Hak pekerja mendapatkan hari libur dua hari dalam satu pekan yang sebelumnya diatur dalam UU Ketenagakerjaan dipangkas. Ketentuan ini diatur dalam Pasal 81 angka 23 UU Cipta Kerja yang mengubah Pasal 79 UU Ketenagakerjaan.
Baca juga: Investor Asing Peringatkan UU Cipta Kerja Ancam Hutan Tropis Indonesia
Pasal 79 ayat (2) huruf (b) UU Cipta Kerja mengatur, pekerja wajib diberikan waktu istirahat mingguan satu hari untuk enam hari kerja dalam satu pekan.
Selain itu, Pasal 79 UU Cipta Kerja juga menghapus kewajiban perusahaan memberikan istirahat panjang dua bulan bagi pekerja yang telah bekerja selama enam tahun berturut-turut dan berlaku tiap kelipatan masa kerja enam tahun.
Pasal 79 ayat (3) hanya mengatur pemberian cuti tahunan paling sedikit 12 hari kerja setelah pekerja/buruh bekerja selama 12 bulan secara terus-menerus.
Pasal 79 Ayat (4) menyatakan, pelaksanaan cuti tahunan diatur dalam perjanjian kerja, peraturan perusahaan, atau perjanjian kerja bersama.
Kemudian, Pasal 79 ayat (5) menyebutkan, perusahaan tertentu dapat memberikan istirahat panjang yang diatur dalam perjanjian kerja, peraturan perusahaan, atau perjanjian kerja bersama.
UU Cipta Kerja mengubah kebijakan terkait pengupahan pekerja.
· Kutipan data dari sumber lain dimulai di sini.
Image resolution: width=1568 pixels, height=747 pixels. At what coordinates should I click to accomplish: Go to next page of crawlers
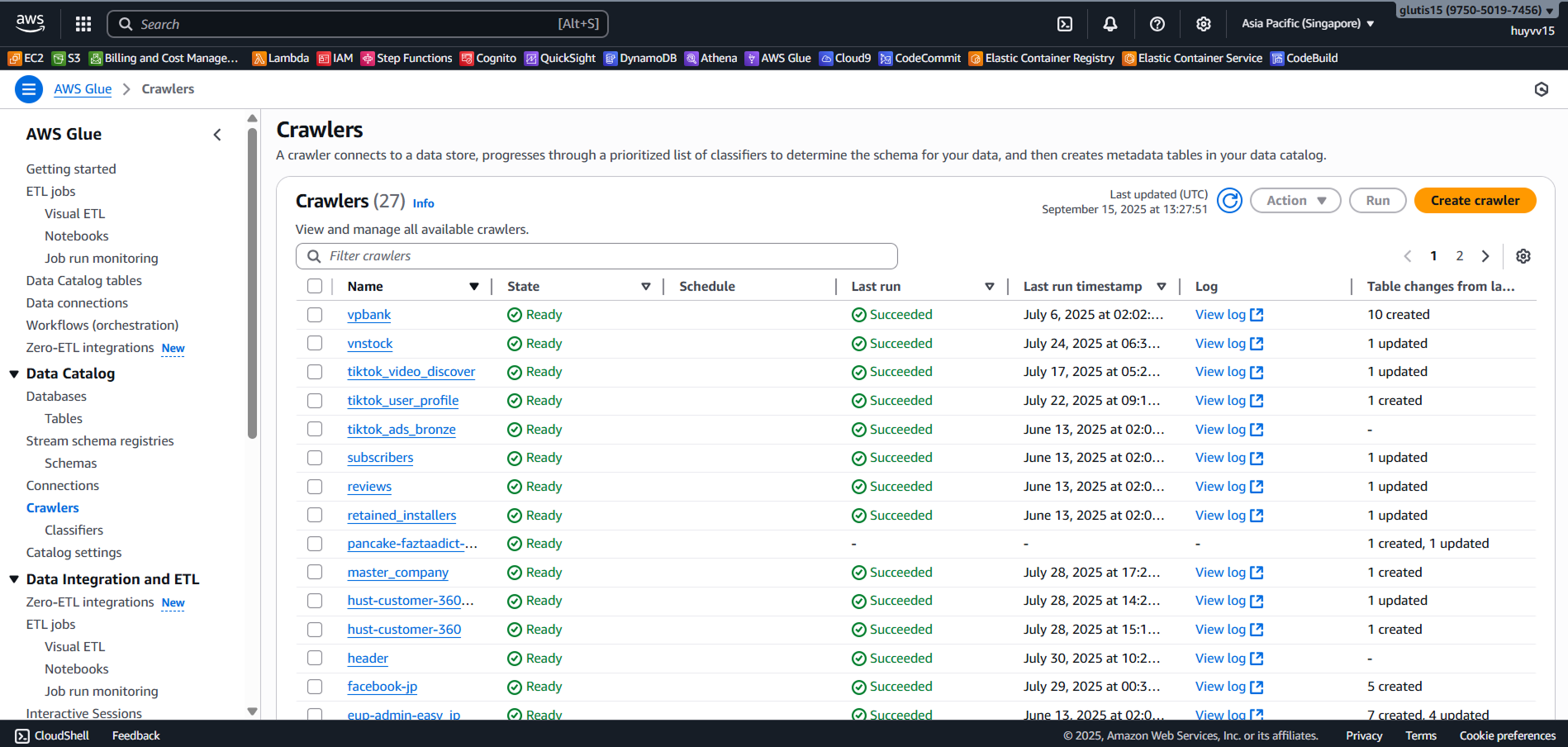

Ketentuan ini diatur dalam Pasal 81 angka 24 UU Cipta Kerja yang mengubah Pasal 88 UU Ketenagakerjaan.
Baca juga: Saat DPR Percepat Pengesahan RUU Cipta Kerja dan Abaikan Suara Rakyat
Pasal 88 Ayat (3) yang tercantum pada dalam Bab Ketenagakerjaan UU Cipta Kerja hanya menyebut tujuh kebijakan pengupahan yang sebelumnya ada 11 dalam UU Ketenagakerjaan.
Tujuh kebijakan itu, yakni upah minimum; struktur dan skala upah; upah kerja lembur; upah tidak masuk kerja dan/atau tidak melakukan pekerjaan karena alasan tertentu; bentuk dan cara pembayaran upah; hal-hal yang dapat diperhitungkan dengan upah; dan upah sebagai dasar perhitungan atau pembayaran hak dan kewajiban lainnya.
Beberapa kebijakan terkait pengupahan yang dihilangkan melalui UU Cipta Kerja tersebut, antara lain upah karena menjalankan hak waktu istirahat kerjanya, upah untuk pembayaran pesangon, serta upah untuk perhitungan pajak penghasilan.
Pasal 88 Ayat (4) kemudian menyatakan, "Ketentuan lebih lanjut mengenai kebijakan pengupahan diatur dengan Peraturan Pemerintah".
Aturan mengenai sanksi bagi pengusaha yang tidak membayarkan upah sesuai ketentuan dihapus lewat UU Cipta Kerja. Penghapusan ini tercantum dalam Pasal 81 angka 29 UU Cipta Kerja yang menghapus Pasal 91 UU Ketenagakerjaan.
Baca juga: Saat Buruh Dilarang Unjuk Rasa Menolak UU Cipta Kerja atas Alasan Pandemi...
Pasal 91 ayat (1) UU Ketenagakerjaan mengatur pengupahan yang ditetapkan atas kesepakatan antara pengusaha dan pekerja/buruh atau serikat pekerja/serikat buruh tidak boleh lebih rendah dari ketentuan pengupahan yang ditetapkan peraturan perundang-undangan yang berlaku.
Kemudian Pasal 91 ayat (2) menyatakan, dalam hal kesepakatan sebagaimana dimaksud dalam ayat (1) lebih rendah atau bertentangan dengan peraturan perundang-undangan, kesepakatan tersebut batal demi hukum, dan pengusaha wajib membayar upah pekerja/buruh menurut peraturan perundang-undangan yang berlaku.
Selain tercantum pada Pasal 91, aturan soal larangan membayarkan besaran upah di bawah ketentuan juga dijelaskan pada Pasal 90 UU Ketenagakerjaan.